■ Source extract ■
----------------

Model-Agnostic Sentiment Distribution Stability Analysis for Robust LLM-Generated Texts Detection
Siyuan Li 1, Xi Lin 1, Guangyan Li 2, Zehao Liu 1, Aodu Wulianghai 1, Li Ding 1, Jun Wu 1, Jianhua Li 1
Published on arXiv
2508.06913
Output Integrity Attack
OWASP ML Top 10 — ML09
Key Finding
Achieves over 16% and 11% F1 score improvements on Gemini-1.5-Pro and GPT-4-0613 generated text respectively compared to state-of-the-art baselines.
SentiDetect
Novel technique introduced
The rapid advancement of large language models (LLMs) has resulted in increasingly sophisticated AI-generated content, posing significant challenges in distinguishing LLM-generated text from human-written language. Existing detection methods, primarily based on lexical heuristics or fine-tuned classifiers, often suffer from limited generalizability and are vulnerable to paraphrasing, adversarial perturbations, and cross-domain shifts. In this work, we propose SentiDetect, a model-agnostic framework for detecting LLM-generated text by analyzing the divergence in sentiment distribution stability. Our method is motivated by the empirical observation that LLM outputs tend to exhibit emotionally consistent patterns, whereas human-written texts display greater emotional variability. To capture this phenomenon, we define two complementary metrics: sentiment distribution consistency and sentiment distribution preservation, which quantify stability under sentiment-altering and semantic-preserving transformations. We evaluate SentiDetect on five diverse datasets and a range of advanced LLMs,including Gemini-1.5-Pro, Claude-3, GPT-4-0613, and LLaMa-3.3. Experimental results demonstrate its superiority over state-of-the-art baselines, with over 16% and 11% F1 score improvements on Gemini-1.5-Pro and GPT-4-0613, respectively. Moreover, SentiDetect also shows greater robustness to paraphrasing, adversarial attacks, and text length variations, outperforming existing detectors in challenging scenarios.
Key Contributions
- SentiDetect: a model-agnostic, training-free LLM-generated text detector based on sentiment distribution stability divergence
- Two complementary unsupervised metrics — sentiment distribution consistency and sentiment distribution preservation — capturing emotional pattern stability under sentiment-altering and semantic-preserving transformations
- Demonstrated robustness against paraphrasing, adversarial perturbations, and text length variations across five datasets and four LLM families
🛡️ Threat Analysis
SentiDetect is a novel AI-generated text detection framework — a direct ML09 output integrity contribution proposing new forensic metrics (sentiment distribution consistency and preservation) to distinguish LLM-generated from human-written text.

----------------

■ Supplied material ■
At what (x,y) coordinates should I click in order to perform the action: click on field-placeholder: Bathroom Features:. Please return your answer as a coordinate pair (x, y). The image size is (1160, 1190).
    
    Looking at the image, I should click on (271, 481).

----------------

■ Problem ■
What two metrics does the SentiDetect summary say the framework defines? Please rely only on the SentiDetect summary, not on the material.

■ Response to this exercise ■
Sentiment distribution consistency and sentiment distribution preservation.